For many people in the UK and US, Hayao Miyazaki‘s Spirited Away was the first time they experienced the joy of Studio Ghibli. The critical attention, wide release and a cabinet full of awards (including the Pixar dominated Best Animation Oscar) meant that the Western world began to wake up to wonder that is the house that Totoro built. Meanwhile, the dedicated fans who already loved Kiki and Nausicaa were left saying ‘SEE! We told you so.’ The release of this masterpiece on Blu Ray – ahead of a boxset of the complete Miyazaki – is the perfect chance for those of you yet to go down this rabbit hole to make that first step. A whole new world awaits the intrepid viewer, and the story of Chihiro may just be your way in.

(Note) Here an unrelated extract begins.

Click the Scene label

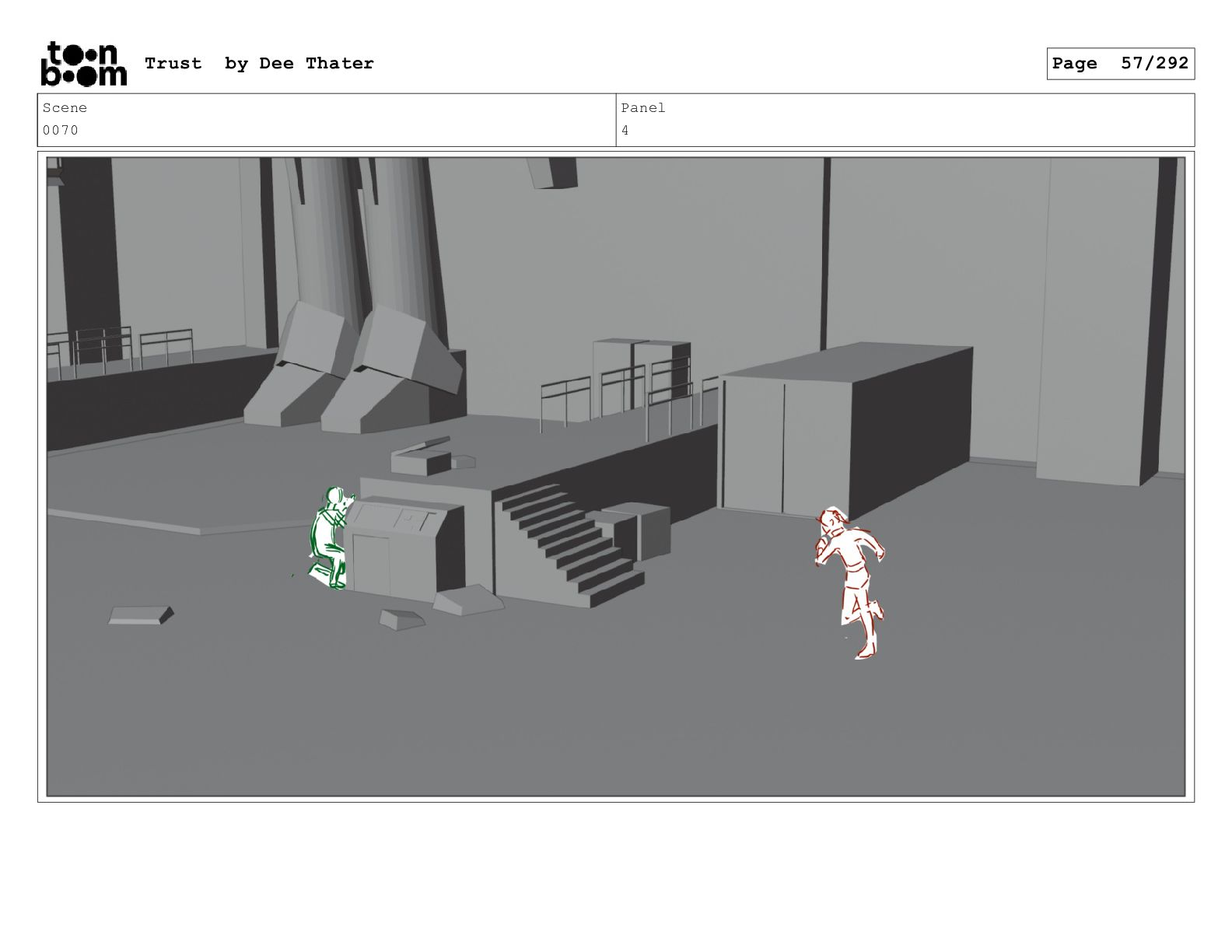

Yet, really, Spirited Away is not the most accessible Miyazaki film at all, and one glance at the plot might give away as much. Chihiro is on her way to a new town, reluctantly being dragged there by her parents. They get sidetracked into a ghost town, the parents turn into pigs, Chihiro gets trapped working in a bathhouse for local spirits, loses her name, befriends a dragon, frees a slime spirit, takes a train ride. It’s a baffling, broad world where nothing is quite the right shape and where the grotesque sits happily alongside the beautiful. The giant baby and jumping heads may be enough to turn off the casual viewer, but for those willing to invest in its weirdness, the appeal of Spirited Away becomes evident.

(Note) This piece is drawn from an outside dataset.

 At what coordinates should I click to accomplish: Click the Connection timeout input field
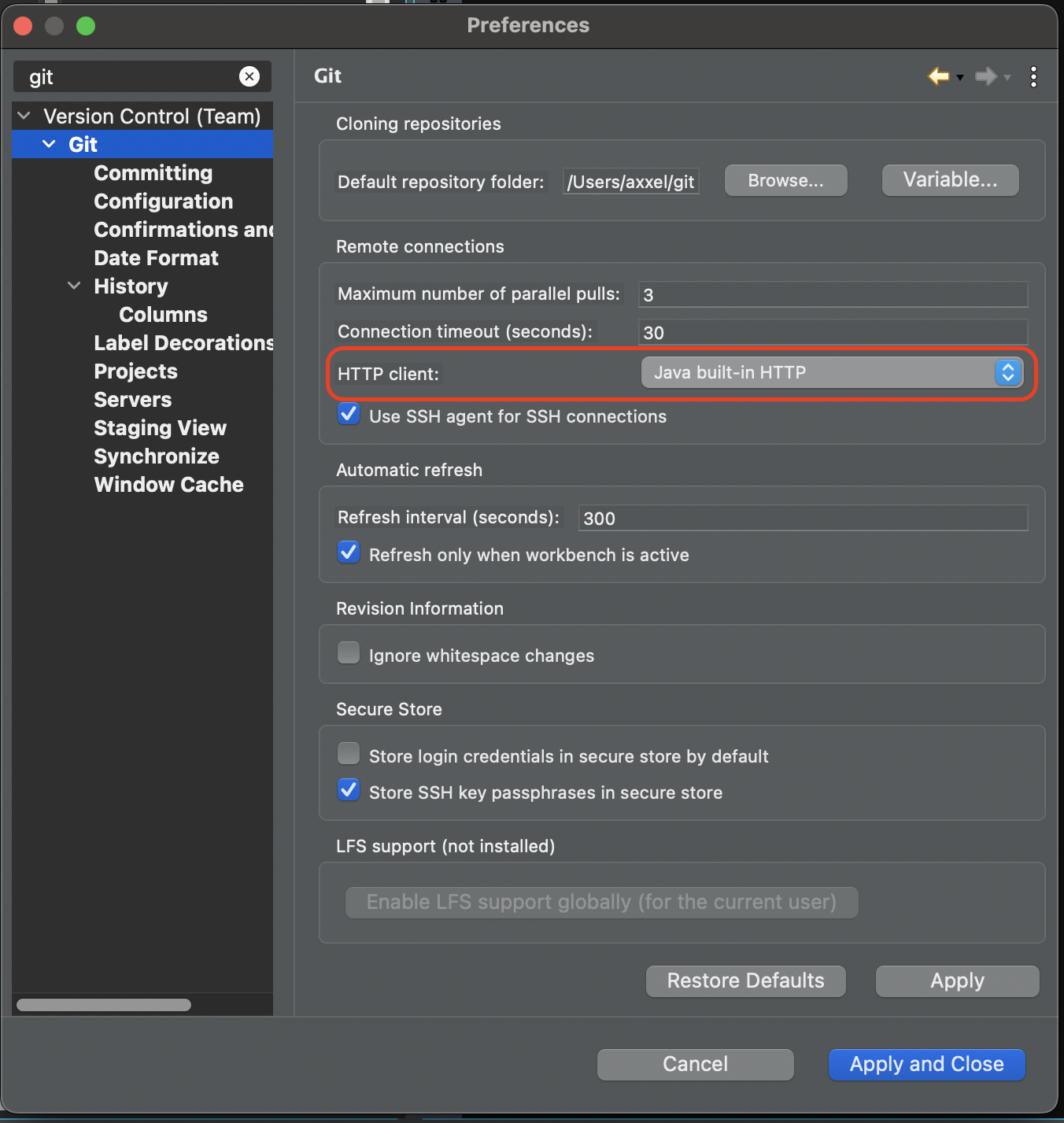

Miyazaki is a master of creating unforgettable images. The bus stop scene in Totoro has become iconic, but the Ponyo running across waves with faces, Nausicaa exploring a toxic forest, and Howl’s castle appearing for the first time are all images that sum up the magic of Miyazaki – he shows us things we could never dare to imagine ourselves, revealing the world in a new way and dazzling us with his imagination. Spirited Away is full of such images – when Chihiro first sees the spirit world for what it truly is, and creatures of all shapes and sizes emerge around her, you are instantly carried to a wholly new world that is both scary and exciting. Such is the invention and skill of Miyazaki that you don’t just watch Chihiro, you go on the journey with her.
The greatest scene, and the one that is most universally praised, is a simple train ride as the plucky heroine travels along a submerged railway with a spirit, a baby-turned-hamster and a tiny bird. When seen as a coming-of-age tale, this is the moment in Spirited Away where that actually happens. Chihiro is reluctant to move house, to leave her old life behind, but her journey into the spirit world teaches her responsibility, quick thinking and to generally just get a better attitude. At the start she is whiny and self-absorbed, yet over the course of the film she learns sacrificial love, kindness, diligence and even a small environmental lesson with a tricky river spirit. When sat on this train you realise what she has become, the strangeness of the image centred around her calm, confident figure. It is also, like the rest of the film, exquisitely animated and framed with a far better eye than the majority of live-action directors. It’s unforgettably beautiful.
So it’s best not to think about the plot in Spirited Away. Instead, approach it as a Japanese version of Alice in Wonderland, which is more of a series of bizarre events that transport you to a wholly new world. And nobody builds worlds quite like Miyazaki does, so get ready to take the trip.